It is normal that at first we interpret humiliation as a personal attack but... What if it is not? It may happen that our "aggressor" is really having a bad day and just that day he has found us and we he has made the humiliating comment, or it may be that he or she is already this normal and we have simply crossed.

A good tip is that, in the face of a humiliating comment, instead of saying anything and fighting back angrily, we let us stop in silence and show ourselves to him or her with our mouth ajar and expressing that emotion of surprise. I may not even know that she made a sour comment and, by showing us with that gesture of surprise and displeasure at her words, perhaps she has made an inappropriate comment and feel what you have told us. Moreover, it may be that by understanding what has happened now, he or she is the person who feels ashamed.

If you think that whoever made the humiliating comment didn't really mean to embarrass you in front of others, a good way to react to it is to respond with the appropriate tone, simply but directly, in private. You can use the phrase "I know you didn't want to do it, but when you said that to me, I felt a bit upset."

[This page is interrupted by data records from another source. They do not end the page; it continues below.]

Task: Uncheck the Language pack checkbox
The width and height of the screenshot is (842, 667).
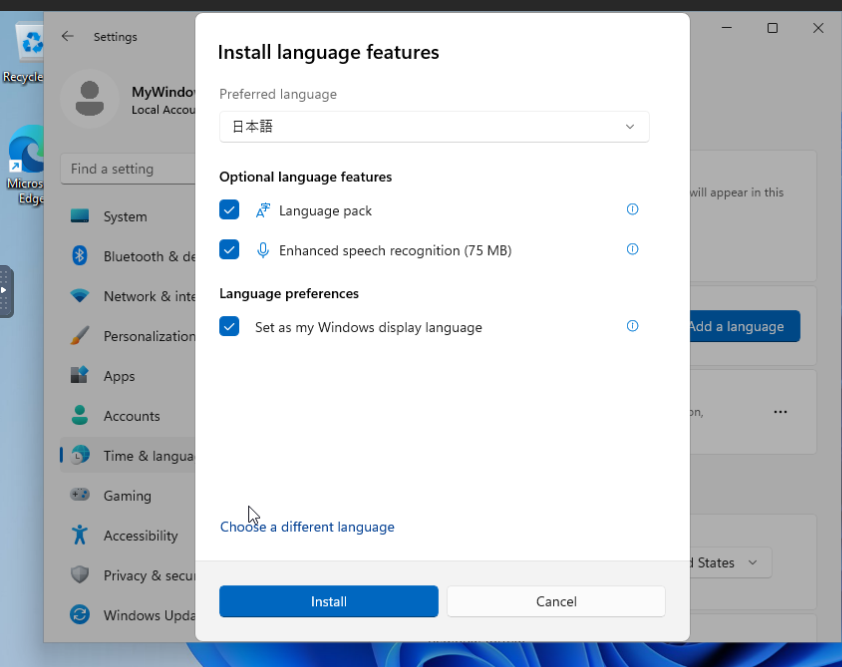Action: (230, 210)
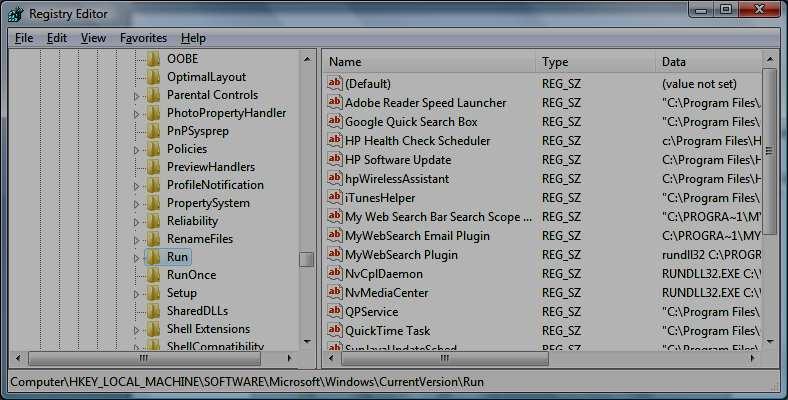Open the Edit menu
The width and height of the screenshot is (788, 400).
coord(57,38)
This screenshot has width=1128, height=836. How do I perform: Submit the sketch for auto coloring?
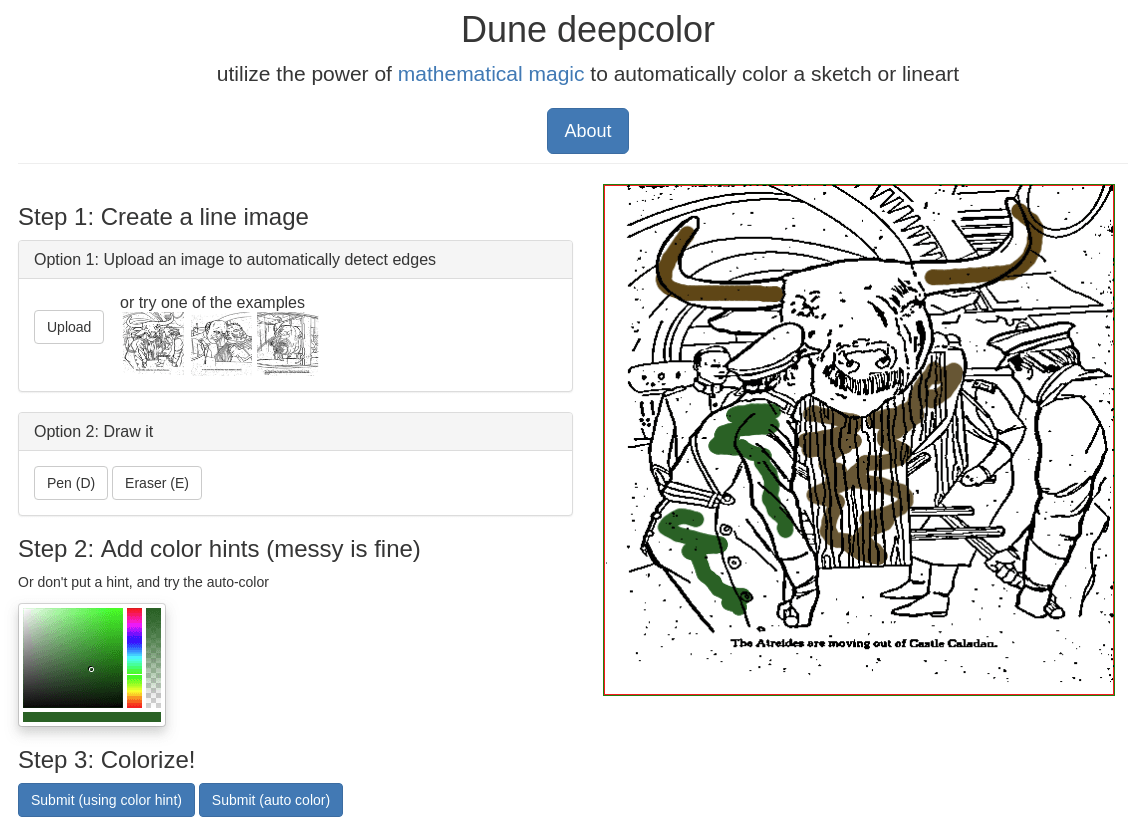[x=271, y=799]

If the case is that he wants to embarrass us yes or yes, we must be clear: no matter what we have done wrong, we do not deserve a humiliation for it. It is true that we must take responsibility for our actions and make amends for the mistake we have made, now, we must not think that making a mistake means that we are people who should be denigrated.

If a person wants us to feel bad about ourselves, the problem is most likely in them, that it is frustrated with their lives and feel the need to try to find fault or humiliate others to try to reaffirm. Of course, that is pathological behavior.

Not taking it personally is knowing that you are the victim, not the cause of the problem.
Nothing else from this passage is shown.